* [Consigna]: Sigue escribiendo el texto sobre Coltrane justo después de su última frase.

Cuando acababa de tocar, no iba a los camerinos, no se retiraba: bajaba a la platea y se sentaba a conversar con el públicoTrane era simple, un barco sin costa, nada necesitaba excepto el énfasis de la felicidad, el puro éxtasis de la navegación.

Desde A love supreme, el disco-salto-al-vacío, había dejado de hablar con lenguaje de músico y sus nuevos compañeros de viaje –su esposa y pianista Alice, el joven baterista Rashied Ali, el contrabajista Jimmy Garrison, el saxofonista Pharoah Sanders…– sólo recibían instrucciones en forma de disimulados koan zen: «los colores correctos, las texturas correctas, el sonido de los acordes y las esferas».

Perdió público: quienes le habían enaltecido como Gran Padre no entendían que cada disco fuese otro mundo de compases rotos. Estaba limpiando el espejo de suciedad y el reflejo, al fin nítido, asustaba. Antes de los conciertos encendía barras de incienso, apenas hablaba. Cuando se perdía podías verlo ascender, más gordo que unos años antes —había dejado el tabaco, el alcohol, cualquier droga, la carne animal, la leche…— y, sin embargo, se sentía más ligero que nunca.

Se había atrevido a afrontar el lance de tocar una oración de alabanza a dios. La partitura del Psalm (Salmo) está escrita a bolígrafo azul y no tiene ni una sola nota musical: son solamente palabras que el saxo interpreta, hablando con una nitidez que incluso da miedo. Les invito a comprobarlo en el vídeo de abajo, un montaje de James Carey sincronizando la música y el original de la oración escrita a mano por Coltrane y hablada mediante el soplido.

No tenía el sex appeal de Miles Davis, con quien había roto en 1960 después de cinco años de alianza, ni la provocadora intransigencia de Charles Mingus o la altanería de Ornette Coleman. Ni siquiera le interesaba que llamasen jazz a lo que estaba tocando porque predicaba la música universalis según la cual es posible acceder a un nivel de conciencia superior con determinados sonidos.

En una de las últimas entrevistas que concedió —a un amigo, porque cada vez creía menos en la necesidad de explicarse y sólo lo hacía porque jamás se negaba a ayudar a colegas— explicó:

Quiero que mi música lleve a la gente felicidad. Quiero descubrir un método que me permita tocar una canción y hacer que llueva; si uno de mis amigos está enfermo, tocar una canción que lo cure; si está arruinado, tocar una canción y que reciba el dinero que necesite

Creía de modo incuestionable qué era posible.

* [Contenido de datos]:

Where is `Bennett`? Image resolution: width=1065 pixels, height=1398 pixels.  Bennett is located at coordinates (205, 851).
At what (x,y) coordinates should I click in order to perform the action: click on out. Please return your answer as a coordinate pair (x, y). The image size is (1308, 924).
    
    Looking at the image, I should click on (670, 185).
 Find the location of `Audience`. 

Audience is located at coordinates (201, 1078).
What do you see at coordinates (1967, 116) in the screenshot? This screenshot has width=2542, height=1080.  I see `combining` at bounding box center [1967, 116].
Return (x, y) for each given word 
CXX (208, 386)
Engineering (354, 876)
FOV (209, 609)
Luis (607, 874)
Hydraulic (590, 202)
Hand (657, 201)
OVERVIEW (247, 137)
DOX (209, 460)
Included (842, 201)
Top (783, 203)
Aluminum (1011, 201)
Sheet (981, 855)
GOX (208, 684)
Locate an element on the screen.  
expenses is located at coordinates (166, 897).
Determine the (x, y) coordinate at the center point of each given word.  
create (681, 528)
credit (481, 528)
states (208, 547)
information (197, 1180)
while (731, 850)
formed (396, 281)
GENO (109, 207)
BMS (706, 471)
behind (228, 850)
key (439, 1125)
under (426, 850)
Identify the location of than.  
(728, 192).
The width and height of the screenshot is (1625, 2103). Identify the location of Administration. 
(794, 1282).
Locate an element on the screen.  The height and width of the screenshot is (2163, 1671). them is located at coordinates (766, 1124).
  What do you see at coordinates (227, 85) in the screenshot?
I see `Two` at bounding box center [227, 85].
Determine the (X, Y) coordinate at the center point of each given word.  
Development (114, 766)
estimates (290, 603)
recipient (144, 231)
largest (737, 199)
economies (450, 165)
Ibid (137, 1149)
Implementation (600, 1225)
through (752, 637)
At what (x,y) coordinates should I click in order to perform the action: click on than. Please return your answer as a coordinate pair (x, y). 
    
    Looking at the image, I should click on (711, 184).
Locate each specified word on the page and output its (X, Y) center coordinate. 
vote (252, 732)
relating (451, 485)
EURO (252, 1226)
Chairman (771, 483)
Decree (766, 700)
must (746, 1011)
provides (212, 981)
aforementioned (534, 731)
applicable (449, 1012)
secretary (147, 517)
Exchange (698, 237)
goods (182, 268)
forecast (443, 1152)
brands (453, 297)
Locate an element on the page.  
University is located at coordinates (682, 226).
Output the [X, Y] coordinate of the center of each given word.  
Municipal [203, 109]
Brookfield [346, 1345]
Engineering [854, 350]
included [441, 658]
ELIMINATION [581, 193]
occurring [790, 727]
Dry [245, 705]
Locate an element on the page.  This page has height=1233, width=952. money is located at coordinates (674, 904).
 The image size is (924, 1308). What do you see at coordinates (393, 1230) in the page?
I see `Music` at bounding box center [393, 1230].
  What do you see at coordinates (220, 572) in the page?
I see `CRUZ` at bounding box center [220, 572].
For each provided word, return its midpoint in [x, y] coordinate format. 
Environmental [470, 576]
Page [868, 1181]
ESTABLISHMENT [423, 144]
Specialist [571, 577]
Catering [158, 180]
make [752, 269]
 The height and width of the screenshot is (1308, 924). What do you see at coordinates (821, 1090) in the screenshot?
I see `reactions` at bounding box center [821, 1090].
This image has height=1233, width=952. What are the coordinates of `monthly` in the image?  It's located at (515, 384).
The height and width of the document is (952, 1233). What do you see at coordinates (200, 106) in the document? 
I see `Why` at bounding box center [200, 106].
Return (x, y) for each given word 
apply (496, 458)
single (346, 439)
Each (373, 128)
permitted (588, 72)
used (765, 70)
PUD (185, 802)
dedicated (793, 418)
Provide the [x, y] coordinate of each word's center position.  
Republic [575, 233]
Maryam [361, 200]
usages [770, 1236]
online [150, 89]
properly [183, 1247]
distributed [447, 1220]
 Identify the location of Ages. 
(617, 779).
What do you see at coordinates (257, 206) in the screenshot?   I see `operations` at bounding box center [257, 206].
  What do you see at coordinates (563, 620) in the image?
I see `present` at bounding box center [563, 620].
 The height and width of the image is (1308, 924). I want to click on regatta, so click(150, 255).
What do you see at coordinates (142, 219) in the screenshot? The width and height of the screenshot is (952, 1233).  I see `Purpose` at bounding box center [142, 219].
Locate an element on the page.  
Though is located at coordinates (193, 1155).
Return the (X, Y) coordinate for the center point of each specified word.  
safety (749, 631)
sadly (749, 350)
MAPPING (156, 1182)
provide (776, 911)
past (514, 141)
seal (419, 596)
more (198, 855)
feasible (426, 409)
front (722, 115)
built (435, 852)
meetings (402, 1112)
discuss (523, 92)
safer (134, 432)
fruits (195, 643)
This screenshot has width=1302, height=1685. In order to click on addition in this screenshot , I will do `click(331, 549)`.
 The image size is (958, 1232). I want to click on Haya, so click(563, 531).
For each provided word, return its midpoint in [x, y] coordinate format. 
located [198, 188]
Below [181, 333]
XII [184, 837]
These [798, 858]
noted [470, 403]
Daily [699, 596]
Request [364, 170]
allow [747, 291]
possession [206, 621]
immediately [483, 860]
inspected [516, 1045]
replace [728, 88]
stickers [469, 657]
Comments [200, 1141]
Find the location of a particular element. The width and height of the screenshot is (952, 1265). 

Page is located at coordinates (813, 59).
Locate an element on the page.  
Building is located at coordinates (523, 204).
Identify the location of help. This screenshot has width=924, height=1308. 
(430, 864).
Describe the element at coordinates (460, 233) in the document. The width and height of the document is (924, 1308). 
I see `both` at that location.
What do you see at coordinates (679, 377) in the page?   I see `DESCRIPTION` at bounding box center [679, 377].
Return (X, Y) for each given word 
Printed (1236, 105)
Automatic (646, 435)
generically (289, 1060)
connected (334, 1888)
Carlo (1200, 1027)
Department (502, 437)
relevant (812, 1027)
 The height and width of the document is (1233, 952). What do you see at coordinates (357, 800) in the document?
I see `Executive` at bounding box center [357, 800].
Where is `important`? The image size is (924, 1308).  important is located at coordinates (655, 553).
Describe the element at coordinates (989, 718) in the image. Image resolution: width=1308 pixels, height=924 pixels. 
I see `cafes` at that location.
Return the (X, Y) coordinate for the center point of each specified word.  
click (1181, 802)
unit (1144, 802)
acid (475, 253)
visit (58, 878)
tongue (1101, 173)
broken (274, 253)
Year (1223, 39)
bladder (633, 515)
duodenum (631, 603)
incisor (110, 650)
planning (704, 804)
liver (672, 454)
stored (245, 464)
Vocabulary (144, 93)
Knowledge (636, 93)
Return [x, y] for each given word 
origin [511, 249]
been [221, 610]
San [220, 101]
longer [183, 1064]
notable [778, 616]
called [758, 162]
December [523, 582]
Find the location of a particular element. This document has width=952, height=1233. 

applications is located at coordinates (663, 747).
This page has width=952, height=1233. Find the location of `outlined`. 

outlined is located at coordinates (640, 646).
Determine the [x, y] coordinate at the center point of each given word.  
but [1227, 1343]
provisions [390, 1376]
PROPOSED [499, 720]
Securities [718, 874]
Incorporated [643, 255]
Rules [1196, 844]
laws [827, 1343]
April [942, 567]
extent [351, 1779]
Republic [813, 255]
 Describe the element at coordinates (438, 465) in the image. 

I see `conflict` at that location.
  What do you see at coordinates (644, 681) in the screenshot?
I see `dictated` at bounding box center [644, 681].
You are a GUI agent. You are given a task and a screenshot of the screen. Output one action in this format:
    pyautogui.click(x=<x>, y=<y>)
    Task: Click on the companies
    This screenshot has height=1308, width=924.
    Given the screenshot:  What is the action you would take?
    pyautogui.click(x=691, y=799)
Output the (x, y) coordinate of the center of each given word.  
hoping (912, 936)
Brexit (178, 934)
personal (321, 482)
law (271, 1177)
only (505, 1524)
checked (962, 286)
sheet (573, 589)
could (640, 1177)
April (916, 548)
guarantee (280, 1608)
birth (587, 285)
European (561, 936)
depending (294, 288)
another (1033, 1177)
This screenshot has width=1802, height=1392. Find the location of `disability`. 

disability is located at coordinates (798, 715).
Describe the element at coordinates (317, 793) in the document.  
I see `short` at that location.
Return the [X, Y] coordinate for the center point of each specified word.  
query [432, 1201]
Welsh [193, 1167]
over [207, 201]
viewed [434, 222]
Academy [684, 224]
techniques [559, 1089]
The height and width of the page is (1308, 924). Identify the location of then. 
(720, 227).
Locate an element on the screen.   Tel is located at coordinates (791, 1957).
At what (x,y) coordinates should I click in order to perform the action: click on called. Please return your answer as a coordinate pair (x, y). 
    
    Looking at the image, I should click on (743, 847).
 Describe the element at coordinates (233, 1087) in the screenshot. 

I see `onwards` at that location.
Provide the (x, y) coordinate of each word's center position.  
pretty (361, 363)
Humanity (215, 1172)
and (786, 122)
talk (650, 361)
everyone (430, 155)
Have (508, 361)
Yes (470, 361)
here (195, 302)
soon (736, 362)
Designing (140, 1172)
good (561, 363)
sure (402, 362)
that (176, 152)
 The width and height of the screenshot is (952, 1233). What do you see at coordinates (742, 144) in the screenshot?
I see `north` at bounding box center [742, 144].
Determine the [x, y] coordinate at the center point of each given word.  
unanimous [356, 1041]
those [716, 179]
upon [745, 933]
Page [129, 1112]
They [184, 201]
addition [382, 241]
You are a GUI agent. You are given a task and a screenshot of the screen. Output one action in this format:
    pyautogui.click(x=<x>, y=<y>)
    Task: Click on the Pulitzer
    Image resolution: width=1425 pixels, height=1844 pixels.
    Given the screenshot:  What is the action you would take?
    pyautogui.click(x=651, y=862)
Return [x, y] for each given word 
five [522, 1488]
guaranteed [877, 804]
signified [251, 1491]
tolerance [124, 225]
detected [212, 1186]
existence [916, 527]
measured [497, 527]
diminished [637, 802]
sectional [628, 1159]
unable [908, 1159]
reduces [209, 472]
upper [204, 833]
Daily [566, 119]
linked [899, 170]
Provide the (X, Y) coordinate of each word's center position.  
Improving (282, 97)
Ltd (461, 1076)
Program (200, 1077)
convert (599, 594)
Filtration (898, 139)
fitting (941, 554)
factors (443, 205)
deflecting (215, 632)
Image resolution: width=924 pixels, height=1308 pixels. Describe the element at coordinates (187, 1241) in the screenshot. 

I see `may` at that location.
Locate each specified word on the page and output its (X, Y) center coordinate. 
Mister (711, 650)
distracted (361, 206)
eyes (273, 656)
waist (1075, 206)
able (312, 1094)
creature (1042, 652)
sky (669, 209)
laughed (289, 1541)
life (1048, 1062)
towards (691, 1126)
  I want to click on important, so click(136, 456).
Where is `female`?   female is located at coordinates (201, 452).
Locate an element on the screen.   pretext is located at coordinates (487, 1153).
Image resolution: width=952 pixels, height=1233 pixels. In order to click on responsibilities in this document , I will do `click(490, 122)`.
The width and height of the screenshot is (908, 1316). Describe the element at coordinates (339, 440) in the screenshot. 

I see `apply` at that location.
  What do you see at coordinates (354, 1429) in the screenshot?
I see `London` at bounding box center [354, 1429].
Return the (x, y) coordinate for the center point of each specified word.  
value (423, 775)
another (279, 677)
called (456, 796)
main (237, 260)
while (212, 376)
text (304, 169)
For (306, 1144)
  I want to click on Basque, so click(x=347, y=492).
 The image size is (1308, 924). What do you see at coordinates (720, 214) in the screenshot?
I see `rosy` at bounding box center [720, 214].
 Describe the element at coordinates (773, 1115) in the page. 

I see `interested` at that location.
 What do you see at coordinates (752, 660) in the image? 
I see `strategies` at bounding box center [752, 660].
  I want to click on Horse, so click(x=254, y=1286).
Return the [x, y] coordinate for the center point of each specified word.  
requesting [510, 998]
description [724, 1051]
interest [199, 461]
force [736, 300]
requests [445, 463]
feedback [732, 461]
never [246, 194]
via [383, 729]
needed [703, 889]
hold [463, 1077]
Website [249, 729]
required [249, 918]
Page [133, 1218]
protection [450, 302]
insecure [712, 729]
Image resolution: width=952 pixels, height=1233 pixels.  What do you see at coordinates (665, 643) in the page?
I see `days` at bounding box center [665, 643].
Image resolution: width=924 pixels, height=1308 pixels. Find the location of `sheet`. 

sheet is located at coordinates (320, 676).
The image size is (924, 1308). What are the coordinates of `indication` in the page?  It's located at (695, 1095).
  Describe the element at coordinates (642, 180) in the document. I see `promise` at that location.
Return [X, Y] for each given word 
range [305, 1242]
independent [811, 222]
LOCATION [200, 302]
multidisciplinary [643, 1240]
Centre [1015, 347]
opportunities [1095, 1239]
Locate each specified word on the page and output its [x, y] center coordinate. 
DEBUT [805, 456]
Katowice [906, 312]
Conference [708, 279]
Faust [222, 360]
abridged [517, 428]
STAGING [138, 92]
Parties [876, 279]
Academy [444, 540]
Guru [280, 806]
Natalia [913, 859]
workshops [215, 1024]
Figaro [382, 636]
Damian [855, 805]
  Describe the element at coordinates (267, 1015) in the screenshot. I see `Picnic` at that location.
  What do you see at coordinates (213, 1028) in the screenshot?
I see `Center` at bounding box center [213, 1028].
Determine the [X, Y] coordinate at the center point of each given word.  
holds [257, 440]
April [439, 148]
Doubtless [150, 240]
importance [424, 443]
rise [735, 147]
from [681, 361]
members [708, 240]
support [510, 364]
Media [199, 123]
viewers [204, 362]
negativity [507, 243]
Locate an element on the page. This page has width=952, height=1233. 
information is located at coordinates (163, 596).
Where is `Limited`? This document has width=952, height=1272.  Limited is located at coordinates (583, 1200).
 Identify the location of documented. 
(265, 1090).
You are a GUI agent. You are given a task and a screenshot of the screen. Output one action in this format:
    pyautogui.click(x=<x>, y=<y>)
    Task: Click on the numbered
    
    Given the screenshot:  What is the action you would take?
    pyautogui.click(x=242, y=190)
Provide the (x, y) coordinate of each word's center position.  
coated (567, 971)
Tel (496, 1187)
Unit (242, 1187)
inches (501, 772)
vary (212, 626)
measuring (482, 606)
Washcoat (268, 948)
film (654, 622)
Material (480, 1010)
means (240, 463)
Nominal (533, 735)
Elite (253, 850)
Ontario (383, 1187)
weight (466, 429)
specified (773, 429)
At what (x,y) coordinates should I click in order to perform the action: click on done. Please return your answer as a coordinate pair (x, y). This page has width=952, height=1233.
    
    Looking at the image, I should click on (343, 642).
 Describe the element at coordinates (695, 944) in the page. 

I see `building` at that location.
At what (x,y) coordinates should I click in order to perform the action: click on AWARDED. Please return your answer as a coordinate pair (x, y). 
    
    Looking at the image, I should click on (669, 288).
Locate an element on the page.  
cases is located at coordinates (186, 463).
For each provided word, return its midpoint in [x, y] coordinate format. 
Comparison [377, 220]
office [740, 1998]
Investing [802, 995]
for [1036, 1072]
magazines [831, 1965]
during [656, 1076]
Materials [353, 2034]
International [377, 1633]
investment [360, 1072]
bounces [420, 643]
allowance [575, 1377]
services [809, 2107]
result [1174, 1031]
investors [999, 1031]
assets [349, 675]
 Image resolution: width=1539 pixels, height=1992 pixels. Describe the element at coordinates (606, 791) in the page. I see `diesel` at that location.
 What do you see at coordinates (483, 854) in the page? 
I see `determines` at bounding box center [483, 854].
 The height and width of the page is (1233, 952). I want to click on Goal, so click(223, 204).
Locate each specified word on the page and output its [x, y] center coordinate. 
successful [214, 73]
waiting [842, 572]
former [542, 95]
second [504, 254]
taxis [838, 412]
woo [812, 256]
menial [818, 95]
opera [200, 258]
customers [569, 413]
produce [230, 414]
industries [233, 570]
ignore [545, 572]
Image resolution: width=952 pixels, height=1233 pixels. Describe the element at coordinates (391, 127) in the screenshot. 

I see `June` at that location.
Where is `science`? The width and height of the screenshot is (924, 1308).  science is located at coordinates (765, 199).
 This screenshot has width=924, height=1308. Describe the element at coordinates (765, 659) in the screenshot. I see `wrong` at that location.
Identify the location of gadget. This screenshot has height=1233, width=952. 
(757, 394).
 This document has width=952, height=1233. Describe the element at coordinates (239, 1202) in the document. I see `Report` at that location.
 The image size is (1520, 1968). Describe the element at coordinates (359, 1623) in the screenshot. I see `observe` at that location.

* [Respuesta]:
Ya anoté en otra entrada lo que sucedió:

Nadie entendió demasiado (…) y los críticos tardaron en asimilar los viajes de fiebre de Trane, estelar, dolido, suplicante, atonal, dirigido hacia habitantes de esferas diferentes a la terrenal…

Casa de John Coltrane (Foto de 2009)

Casa de John Coltrane (Foto de 2009)

Bach murió a los 65 años. Se había quedado ciego por una diabetes mal curada y dejó un legado material con calidad de manifiesto sobre lo que de verdad le importaba:  cinco clavecines, dos laúd-clave, tres violines, tres violas, dos violonchelos, una viola da gamba, una laúd y una espineta y 52 libros sagrados.

Trane también dejó libros santos —más variados que los de Bach: el Corán, la Biblia, la Cábala, el Bhagavad Gita, el Libo Tibetano de los Muertos…— y una casa sencilla situada en la urbanización de Dix Hills, en Huntington, a unos 30 kilómetros de Nueva York. La quisieron derribar hace unos años y una campaña pública logró que fuese declarada patrimonio nacional de los EE UU y sede de un centro dedicado al músico y su obra.

La casita de planta baja se levanta en una zona umbría y tranquila, no muy lejos de la costa atlántica. Trane la había comprado en 1964, fue el hogar en el que nacieron sus tres hijos —John Jr. (1964), Ravi (1965) y Oran (1967)—, el refugio en el que compuso A Love Supreme y el lugar al que fue a buscarlo una ambulancia para trasladarlo el hospital de Huntington, donde murió el 17 de julio de 1967 a los 40 años. Casi nadie sabía que le habían diagnosticado cáncer de hígado más de un año antes.

Los vecinos de Dix Hills se sorprendieron al saber la identidad notable del residente fallecido. Ninguno había escuchado nunca el sonido de un saxo saliendo del interior de la vivienda.